Even in a leadership situation where I was hurt by many of the words of other people, God also taught me to love people without condition. When Angie and I moved to Kentucky, we fell in love with many people. We enjoyed almost eight wonderful years at Scottsville Road Baptist Church because we loved the people, and they loved us back. It made parting difficult, but God taught us so much there.
Now, living in northwest Arkansas and serving Bethel Baptist Church, we feel overwhelmed and blessed with some of the best friends we’ve ever had and one of the most loving churches in the entire world. This morning, I was reading a sermon by W. A. Criswell on love and he had these words to share…
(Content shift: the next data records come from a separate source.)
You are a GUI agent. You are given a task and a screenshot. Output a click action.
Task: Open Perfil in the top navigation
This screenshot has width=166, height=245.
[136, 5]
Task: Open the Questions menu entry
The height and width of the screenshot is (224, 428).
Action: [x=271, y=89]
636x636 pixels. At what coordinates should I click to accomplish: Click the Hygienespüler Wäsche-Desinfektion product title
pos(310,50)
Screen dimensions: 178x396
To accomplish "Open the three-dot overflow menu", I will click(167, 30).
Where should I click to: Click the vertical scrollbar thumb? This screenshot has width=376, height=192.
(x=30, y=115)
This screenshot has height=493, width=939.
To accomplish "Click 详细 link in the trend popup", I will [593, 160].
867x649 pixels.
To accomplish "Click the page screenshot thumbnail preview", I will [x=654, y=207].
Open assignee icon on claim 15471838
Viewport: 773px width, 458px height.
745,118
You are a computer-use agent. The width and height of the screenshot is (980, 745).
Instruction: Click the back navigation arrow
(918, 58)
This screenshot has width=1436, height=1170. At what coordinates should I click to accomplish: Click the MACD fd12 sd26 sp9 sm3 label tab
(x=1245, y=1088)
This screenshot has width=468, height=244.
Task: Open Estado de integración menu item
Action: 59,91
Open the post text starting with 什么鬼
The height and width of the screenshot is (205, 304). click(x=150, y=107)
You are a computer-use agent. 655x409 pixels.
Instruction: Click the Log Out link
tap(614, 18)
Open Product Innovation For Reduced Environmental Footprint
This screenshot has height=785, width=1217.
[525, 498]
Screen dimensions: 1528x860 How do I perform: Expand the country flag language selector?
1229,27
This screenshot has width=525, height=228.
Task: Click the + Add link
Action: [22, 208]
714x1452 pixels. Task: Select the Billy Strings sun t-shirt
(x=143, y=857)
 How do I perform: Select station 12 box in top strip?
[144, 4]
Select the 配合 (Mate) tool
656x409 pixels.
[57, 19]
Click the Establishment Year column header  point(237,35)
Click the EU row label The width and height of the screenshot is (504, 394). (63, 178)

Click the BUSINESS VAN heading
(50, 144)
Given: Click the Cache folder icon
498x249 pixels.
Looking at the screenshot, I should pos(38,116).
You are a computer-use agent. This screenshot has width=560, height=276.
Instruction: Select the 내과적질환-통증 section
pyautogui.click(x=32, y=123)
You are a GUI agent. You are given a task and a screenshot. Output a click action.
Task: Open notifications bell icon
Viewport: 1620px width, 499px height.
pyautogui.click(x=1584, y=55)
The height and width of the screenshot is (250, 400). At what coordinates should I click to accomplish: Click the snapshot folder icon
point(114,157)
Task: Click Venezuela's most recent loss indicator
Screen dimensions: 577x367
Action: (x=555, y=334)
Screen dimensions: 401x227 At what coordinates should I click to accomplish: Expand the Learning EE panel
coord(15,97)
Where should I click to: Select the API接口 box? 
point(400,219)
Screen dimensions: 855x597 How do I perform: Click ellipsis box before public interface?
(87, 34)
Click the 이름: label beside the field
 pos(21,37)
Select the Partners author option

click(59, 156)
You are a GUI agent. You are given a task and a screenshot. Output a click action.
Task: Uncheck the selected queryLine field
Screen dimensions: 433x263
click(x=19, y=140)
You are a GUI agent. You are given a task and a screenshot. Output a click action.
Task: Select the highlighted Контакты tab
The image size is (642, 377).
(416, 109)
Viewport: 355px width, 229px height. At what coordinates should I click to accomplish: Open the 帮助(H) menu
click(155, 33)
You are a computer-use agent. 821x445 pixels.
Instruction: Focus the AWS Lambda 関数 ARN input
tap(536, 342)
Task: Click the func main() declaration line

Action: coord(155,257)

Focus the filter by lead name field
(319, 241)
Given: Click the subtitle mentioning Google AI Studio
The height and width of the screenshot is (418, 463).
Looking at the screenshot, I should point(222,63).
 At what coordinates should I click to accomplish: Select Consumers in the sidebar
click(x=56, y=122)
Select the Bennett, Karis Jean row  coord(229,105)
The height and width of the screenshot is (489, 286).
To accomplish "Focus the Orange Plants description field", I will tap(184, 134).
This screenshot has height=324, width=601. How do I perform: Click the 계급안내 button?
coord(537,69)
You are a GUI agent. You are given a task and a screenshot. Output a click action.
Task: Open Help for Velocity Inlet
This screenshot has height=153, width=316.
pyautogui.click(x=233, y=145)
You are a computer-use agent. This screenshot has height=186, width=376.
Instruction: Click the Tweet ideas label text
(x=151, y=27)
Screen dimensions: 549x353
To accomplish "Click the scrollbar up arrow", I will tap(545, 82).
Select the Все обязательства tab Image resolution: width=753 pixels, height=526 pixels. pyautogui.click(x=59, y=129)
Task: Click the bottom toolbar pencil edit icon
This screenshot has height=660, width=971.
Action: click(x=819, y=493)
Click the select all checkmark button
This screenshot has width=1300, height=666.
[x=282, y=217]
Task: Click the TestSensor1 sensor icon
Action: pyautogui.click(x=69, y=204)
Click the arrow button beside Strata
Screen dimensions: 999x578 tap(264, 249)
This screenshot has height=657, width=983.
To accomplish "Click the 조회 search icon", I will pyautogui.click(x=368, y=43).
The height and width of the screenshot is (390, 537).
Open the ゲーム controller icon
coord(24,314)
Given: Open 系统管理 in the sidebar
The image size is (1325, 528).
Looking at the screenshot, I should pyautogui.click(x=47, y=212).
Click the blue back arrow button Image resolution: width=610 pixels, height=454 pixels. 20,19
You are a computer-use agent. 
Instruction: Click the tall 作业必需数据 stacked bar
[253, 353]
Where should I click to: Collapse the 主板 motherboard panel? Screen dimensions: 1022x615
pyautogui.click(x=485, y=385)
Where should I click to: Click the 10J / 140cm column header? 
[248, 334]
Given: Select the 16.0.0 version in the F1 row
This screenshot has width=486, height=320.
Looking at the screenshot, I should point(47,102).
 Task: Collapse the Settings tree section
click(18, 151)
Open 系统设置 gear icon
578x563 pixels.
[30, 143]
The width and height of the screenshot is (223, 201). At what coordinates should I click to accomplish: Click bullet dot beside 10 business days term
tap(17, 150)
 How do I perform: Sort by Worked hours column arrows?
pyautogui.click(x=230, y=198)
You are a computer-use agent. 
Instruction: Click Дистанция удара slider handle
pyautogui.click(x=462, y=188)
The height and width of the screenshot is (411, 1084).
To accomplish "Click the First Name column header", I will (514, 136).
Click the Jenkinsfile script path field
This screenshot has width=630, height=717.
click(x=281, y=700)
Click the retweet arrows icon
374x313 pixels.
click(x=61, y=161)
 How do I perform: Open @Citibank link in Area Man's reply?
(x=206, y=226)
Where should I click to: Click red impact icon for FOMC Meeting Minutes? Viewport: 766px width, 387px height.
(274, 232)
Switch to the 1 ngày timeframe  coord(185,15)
However, eloquent we may be, however gifted, however wonderfully blessed of God with nine and ten talents, if our spirit is crude and rude and rough, if our heart is not filled with the milk of human kindness, if we’re not actuated and motivated by a wonderful care and concern for God’s fellow creatures, our eloquence is like sounding brass and clanging cymbal. Our gifts of the spirit are nothing and our very philanthropies fall to the ground.
I want to challenge every Pastor, every leader, every fellow human being reading this post to remember to love people. Open up, take the risk, make a connection, trust someone, show affection and appreciation, and lavish upon yourself the joy of loving others, beginning with Jesus Christ.